14.12 problem 12

Internal problem ID [1804]
Internal file name [OUTPUT/1805_Sunday_June_05_2022_02_32_49_AM_67982648/index.tex]

Book: Differential equations and their applications, 3rd ed., M. Braun
Section: Section 2.8.2, Regular singular points, the method of Frobenius. Page 214
Problem number: 12.
ODE order: 2.
ODE degree: 1.

The type(s) of ODE detected by this program : "second order series method. Regular singular point. Difference not integer"

Maple gives the following as the ode type

[[_2nd_order, _with_linear_symmetries]]

\[ \boxed {2 t^{2} y^{\prime \prime }+\left (t^{2}-t \right ) y^{\prime }+y=0} \] With the expansion point for the power series method at \(t = 0\).

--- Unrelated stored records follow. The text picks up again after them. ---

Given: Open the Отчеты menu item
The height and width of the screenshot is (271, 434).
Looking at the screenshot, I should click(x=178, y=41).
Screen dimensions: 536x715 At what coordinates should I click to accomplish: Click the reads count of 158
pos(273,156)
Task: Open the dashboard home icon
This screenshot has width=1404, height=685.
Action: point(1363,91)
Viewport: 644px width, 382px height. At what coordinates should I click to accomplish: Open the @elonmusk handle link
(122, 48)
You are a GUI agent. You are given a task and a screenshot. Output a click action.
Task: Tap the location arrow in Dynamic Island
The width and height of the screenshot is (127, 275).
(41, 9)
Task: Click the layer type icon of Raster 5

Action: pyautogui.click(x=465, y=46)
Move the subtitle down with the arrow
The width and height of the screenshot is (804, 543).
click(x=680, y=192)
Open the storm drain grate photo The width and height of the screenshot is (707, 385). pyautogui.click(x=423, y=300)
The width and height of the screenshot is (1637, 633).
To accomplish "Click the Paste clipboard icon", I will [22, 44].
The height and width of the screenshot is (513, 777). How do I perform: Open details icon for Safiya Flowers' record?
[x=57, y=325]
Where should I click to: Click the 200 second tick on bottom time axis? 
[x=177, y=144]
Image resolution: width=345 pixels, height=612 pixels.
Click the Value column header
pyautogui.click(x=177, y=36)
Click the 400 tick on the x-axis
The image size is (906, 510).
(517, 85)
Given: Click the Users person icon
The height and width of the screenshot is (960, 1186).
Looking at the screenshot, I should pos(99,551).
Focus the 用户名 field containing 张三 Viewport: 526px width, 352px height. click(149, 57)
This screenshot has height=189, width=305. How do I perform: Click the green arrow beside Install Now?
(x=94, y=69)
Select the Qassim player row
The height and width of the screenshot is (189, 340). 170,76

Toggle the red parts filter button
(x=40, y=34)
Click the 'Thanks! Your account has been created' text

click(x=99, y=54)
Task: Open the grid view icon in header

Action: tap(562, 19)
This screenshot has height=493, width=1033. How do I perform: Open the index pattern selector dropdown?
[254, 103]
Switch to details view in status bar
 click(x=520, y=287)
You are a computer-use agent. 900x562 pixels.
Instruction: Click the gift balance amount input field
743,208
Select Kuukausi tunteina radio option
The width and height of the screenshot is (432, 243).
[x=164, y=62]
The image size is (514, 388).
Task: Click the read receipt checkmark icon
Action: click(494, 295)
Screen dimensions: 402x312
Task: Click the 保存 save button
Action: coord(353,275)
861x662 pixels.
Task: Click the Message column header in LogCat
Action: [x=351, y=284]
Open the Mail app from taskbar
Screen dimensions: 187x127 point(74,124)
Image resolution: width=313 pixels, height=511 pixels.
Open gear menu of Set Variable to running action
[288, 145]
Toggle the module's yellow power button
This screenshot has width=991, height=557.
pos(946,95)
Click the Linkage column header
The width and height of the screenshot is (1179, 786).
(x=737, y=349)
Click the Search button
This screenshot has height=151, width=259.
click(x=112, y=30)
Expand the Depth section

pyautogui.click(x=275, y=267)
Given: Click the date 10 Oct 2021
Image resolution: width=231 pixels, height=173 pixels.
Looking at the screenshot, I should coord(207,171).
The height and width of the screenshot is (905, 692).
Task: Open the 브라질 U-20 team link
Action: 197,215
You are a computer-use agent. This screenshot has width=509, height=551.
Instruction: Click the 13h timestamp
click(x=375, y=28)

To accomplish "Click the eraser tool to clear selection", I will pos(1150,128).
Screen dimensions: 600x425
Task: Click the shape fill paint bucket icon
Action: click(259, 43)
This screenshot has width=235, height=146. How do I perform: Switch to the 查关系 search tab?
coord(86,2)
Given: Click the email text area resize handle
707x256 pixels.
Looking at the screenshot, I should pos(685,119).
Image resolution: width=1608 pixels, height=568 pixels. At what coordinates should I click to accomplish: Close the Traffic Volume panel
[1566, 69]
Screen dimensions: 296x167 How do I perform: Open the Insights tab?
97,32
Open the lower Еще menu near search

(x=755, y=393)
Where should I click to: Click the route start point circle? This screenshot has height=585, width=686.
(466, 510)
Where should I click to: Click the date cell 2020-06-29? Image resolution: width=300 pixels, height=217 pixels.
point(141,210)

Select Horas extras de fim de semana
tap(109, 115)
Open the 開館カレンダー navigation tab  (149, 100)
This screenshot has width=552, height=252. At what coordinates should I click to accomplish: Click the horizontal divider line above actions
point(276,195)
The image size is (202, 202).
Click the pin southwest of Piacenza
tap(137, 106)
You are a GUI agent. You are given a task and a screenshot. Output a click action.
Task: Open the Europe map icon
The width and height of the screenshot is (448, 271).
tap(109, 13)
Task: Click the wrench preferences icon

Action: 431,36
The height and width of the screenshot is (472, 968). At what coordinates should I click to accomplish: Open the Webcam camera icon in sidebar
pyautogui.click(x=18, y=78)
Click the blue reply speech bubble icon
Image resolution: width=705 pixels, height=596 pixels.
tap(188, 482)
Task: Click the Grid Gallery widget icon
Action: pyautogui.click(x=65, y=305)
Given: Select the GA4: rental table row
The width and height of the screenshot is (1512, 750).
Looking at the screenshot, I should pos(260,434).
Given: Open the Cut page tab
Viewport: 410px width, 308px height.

The type of the expansion point is first determined. This is done on the homogeneous part of the ODE. \[ 2 t^{2} y^{\prime \prime }+\left (t^{2}-t \right ) y^{\prime }+y = 0 \] The following is summary of singularities for the above ode. Writing the ode as \begin {align*} y^{\prime \prime }+p(t) y^{\prime } + q(t) y &=0 \end {align*}

Where \begin {align*} p(t) &= \frac {t -1}{2 t}\\ q(t) &= \frac {1}{2 t^{2}}\\ \end {align*}

Combining everything together gives the following summary of singularities for the ode as

Regular singular points : \([0]\)

Irregular singular points : \([\infty ]\)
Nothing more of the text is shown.